STATED TASK 1
Duplicate the portion of the Nebraska railroad liability opinion that begins at the words "Held that the" and stops after the words "in the opinion of the Court.".
STATED TASK 2
In the Nebraska railroad liability opinion, why can the plaintiff in error not complain of the liability imposed by Section 3? Answer in one to three sentences.

* Begin DOCUMENT PASSAGE *

Section 3 of the Compiled Laws of Nebraska of 1889, c. 72,
providing for the incorporation of railroad companies, is as
follows:
"Every railroad company, as aforesaid, shall be liable for all
damages inflicted upon the person of passengers while being
transported over its road, except in cases where the injury done
arises from the criminal negligence of the person injured, or when
the injury complained of shall be the violation of some express
rule or regulation of said road actually brought to his or her
notice."
Held that the plaintiff in error, being a domestic
corporation of Nebraska, accepted with its incorporation the
liability so imposed by the laws of that state, and cannot now
complain of it.
The case is stated in the opinion of the Court.
MR. JUSTICE McKENNA delivered the opinion of the Court.
This action was brought in the District Court of Lancaster
Page 183 U. S. 583
County, Nebraska, by the defendant in error as the
administratrix of the estate of Ernest H. Zernecke, deceased,
against the plaintiff in error, for damages, under a statute of the
state, for the death of Zernecke, caused by the derailment of the
train of plaintiff in error upon which Zernecke was a
passenger.

* End DOCUMENT PASSAGE *
* Begin PROVIDED INFORMATION *

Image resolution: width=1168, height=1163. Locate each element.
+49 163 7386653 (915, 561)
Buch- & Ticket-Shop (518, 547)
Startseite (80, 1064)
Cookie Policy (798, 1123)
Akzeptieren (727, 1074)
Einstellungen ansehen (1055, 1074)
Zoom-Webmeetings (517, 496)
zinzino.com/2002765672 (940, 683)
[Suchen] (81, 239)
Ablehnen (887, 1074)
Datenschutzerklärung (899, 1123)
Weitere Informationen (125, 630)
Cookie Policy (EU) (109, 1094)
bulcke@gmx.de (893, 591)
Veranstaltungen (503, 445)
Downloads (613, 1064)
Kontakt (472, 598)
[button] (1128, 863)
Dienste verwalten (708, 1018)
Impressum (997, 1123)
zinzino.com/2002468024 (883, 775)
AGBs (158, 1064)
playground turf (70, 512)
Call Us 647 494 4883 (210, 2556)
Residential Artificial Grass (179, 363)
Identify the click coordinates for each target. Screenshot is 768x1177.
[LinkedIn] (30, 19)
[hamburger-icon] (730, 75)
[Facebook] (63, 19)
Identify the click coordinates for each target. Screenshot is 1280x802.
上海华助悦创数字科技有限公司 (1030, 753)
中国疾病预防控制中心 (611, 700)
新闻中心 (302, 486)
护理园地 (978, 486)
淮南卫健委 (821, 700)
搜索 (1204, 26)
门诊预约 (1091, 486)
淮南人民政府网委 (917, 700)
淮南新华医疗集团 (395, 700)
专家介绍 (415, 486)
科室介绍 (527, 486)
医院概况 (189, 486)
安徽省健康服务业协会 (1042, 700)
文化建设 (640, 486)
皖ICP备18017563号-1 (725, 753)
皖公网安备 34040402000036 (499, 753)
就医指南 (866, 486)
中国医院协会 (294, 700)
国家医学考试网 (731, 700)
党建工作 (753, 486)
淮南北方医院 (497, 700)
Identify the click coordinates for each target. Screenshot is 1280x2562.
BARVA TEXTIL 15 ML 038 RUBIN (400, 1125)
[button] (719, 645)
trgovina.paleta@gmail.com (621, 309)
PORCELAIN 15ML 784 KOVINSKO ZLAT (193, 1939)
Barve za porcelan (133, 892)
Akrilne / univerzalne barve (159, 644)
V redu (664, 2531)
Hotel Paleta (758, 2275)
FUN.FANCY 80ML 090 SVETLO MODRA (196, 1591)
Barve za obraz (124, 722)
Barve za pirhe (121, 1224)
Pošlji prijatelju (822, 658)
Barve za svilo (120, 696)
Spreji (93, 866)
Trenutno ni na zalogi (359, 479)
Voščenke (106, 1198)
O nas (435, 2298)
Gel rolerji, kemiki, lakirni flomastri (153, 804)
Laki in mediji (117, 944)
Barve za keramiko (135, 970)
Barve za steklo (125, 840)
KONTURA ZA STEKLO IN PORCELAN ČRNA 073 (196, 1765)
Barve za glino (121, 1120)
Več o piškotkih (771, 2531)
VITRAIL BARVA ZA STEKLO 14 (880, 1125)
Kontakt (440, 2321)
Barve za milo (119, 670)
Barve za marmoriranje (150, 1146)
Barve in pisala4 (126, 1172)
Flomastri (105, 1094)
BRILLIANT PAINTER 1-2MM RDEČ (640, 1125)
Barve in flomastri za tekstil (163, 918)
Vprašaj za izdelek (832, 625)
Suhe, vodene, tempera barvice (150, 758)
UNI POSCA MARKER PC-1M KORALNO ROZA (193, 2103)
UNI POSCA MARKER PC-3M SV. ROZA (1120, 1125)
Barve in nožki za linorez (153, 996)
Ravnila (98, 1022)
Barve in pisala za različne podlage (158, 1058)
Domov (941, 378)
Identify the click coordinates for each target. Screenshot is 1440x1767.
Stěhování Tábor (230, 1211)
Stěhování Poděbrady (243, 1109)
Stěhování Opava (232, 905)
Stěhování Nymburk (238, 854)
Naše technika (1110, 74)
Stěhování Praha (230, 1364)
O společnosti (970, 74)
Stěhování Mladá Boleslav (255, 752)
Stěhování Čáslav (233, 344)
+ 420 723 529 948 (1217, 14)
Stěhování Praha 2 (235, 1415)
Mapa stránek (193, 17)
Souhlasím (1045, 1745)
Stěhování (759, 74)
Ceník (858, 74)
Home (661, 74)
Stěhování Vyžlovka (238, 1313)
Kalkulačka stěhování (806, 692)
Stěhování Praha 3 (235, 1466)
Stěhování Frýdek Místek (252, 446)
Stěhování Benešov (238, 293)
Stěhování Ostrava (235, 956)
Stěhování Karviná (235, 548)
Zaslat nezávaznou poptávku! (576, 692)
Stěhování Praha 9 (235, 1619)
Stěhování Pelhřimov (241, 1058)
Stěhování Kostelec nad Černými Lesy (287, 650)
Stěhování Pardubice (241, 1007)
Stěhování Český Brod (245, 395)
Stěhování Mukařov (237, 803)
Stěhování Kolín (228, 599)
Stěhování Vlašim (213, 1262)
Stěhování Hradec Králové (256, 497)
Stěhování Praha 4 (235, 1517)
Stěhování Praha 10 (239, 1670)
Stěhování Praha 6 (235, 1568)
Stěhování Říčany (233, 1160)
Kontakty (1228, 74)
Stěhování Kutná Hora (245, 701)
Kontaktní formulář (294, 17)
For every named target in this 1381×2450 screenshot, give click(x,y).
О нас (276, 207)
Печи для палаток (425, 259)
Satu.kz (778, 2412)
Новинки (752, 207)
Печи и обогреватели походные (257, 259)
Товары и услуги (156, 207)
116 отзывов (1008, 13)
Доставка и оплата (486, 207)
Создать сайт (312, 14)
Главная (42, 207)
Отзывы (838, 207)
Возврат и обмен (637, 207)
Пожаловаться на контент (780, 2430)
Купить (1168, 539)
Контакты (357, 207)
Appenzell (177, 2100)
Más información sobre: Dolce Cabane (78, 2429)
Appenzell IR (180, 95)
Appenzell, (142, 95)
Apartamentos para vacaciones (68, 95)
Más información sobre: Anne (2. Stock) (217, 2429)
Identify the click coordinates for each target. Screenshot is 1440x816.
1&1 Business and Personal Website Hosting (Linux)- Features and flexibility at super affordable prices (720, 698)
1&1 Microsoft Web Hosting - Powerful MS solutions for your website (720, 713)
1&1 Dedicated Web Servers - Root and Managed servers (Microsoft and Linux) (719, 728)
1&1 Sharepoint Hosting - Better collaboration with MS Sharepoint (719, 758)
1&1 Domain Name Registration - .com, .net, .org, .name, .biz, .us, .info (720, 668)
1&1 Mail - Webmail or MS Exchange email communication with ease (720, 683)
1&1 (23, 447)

* End PROVIDED INFORMATION *

EXERCISE RESULT 1
Held that the plaintiff in error, being a domestic
corporation of Nebraska, accepted with its incorporation the
liability so imposed by the laws of that state, and cannot now
complain of it.
The case is stated in the opinion of the Court.

EXERCISE RESULT 2
The plaintiff in error is a domestic corporation of Nebraska. When it was incorporated, it accepted the liability that the state's laws imposed, so it cannot now complain of that liability.